A beneficiary of an ERISA plan may bring an action in federal court “to recover benefits due to him under the terms of his plan, to enforce his rights under the terms of the plan, or to clarify his rights to future benefits under the terms of the plan.” 29 U.S.C. § 1132(a)(1)(B). Additionally, a beneficiary may seek relief for breach of a fiduciary obligation for “any act or practice which violates any provision of [ERISA] or the terms of an ERISA plan.” 29 U.S.C. § 1132(a)(3); see also Varity Corp. v. Howe , 116 S. Ct. 1065, 1076-77 (1996).

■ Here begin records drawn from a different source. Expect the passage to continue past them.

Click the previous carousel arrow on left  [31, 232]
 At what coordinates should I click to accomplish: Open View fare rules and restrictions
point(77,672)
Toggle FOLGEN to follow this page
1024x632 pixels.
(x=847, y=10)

Appellant contends these remedial provisions provide him with a cause of action under federal law to challenge the decision to terminate him from employment. He contends the Restaffing Plan, which is governed by ERISA, incorporates the Panel Process by reference and thereby subjects his dismissal to review under ERISA. He argues the Restaffing Plan incorporates the Panel Process because: (1) the Dunn Memorandum discusses the termination process as part of the severance payments under the Restaffing Plan; and (2) the Restaffing Plan itself refers to the process for terminating employees. [2] Sutton therefore contends the Company violated his rights under ERISA by violating its guidelines for the Panel Process by: (1) improperly including him in the relevant universe of employees; (2) filling his position with a BellSouth employee rather than with an external candidate; (3) evaluating him with someone who had no personal knowledge of his work; and (4) failing to afford a full or fair review of the Company’s decision to terminate him.

We conclude that the termination process is not governed by ERISA because it occurred apart from and was distinct from the process to offer severance benefits to terminated employees. Significantly, those employees selected for termination are not even required to participate in the severance pay plan. They may choose not to participate in the plan, in which case they are terminated without benefits and may pursue other remedies against the Company.

Our conclusion is also supported by the general proposition that corporate managerial decisions are not governed by ERISA because they do not involve discretionary acts regarding plan administration. See, e.g., Local Union 2134, United Mine Workers of America v. Powhatan Fuel, Inc. , 828 F.2d 710, 713-714 (11th Cir. 1987) (“One assumes fiduciary status only when and to the extent that they function in their capacity as health plan fiduciaries, not when they conduct business that is not regulated by ERISA.”) (quotation and citation omitted). In this case, Appellant is not seeking to recover benefits or to enforce or clarify his rights under the terms of a plan. He is seeking redress for the Company’s decision to terminate him. Such an action does not exist under state law here because Georgia courts have refused to create a claim for wrongful termination of an at will employee. See Borden v. Johnson , 395 S.E.2d 628, 628-29 (Ga. Ct. App. 1990) (refusing, in the absence of a relevant statute, to create a wrongful termination claim for an at will employee). We refuse to create such a claim under ERISA in this case because the termination decision occurred apart from the management or administration of the ERISA plan. See Varity Corp. , 116 S. Ct. at 1072-1073.

In sum, the Company's termination decision did not involve any aspect of an ERISA plan. We therefore affirm the district court’s grant of summary judgment in favor of Appellees.

AFFIRMED.

NOTES

[1] The Company permitted Appellant to sign the release and agreed not to assert it as a bar to a lawsuit brought pursuant to ERISA, provided that the suit did not exceed the scope of the issues raised in the internal review procedure.

[2] For instance, the Restaffing Plan states that employees will be evaluated by a “procedure selected by the Participating Company.” Additionally, the Restaffing Plan refers to a “rat[ing] and rank[ing]” process.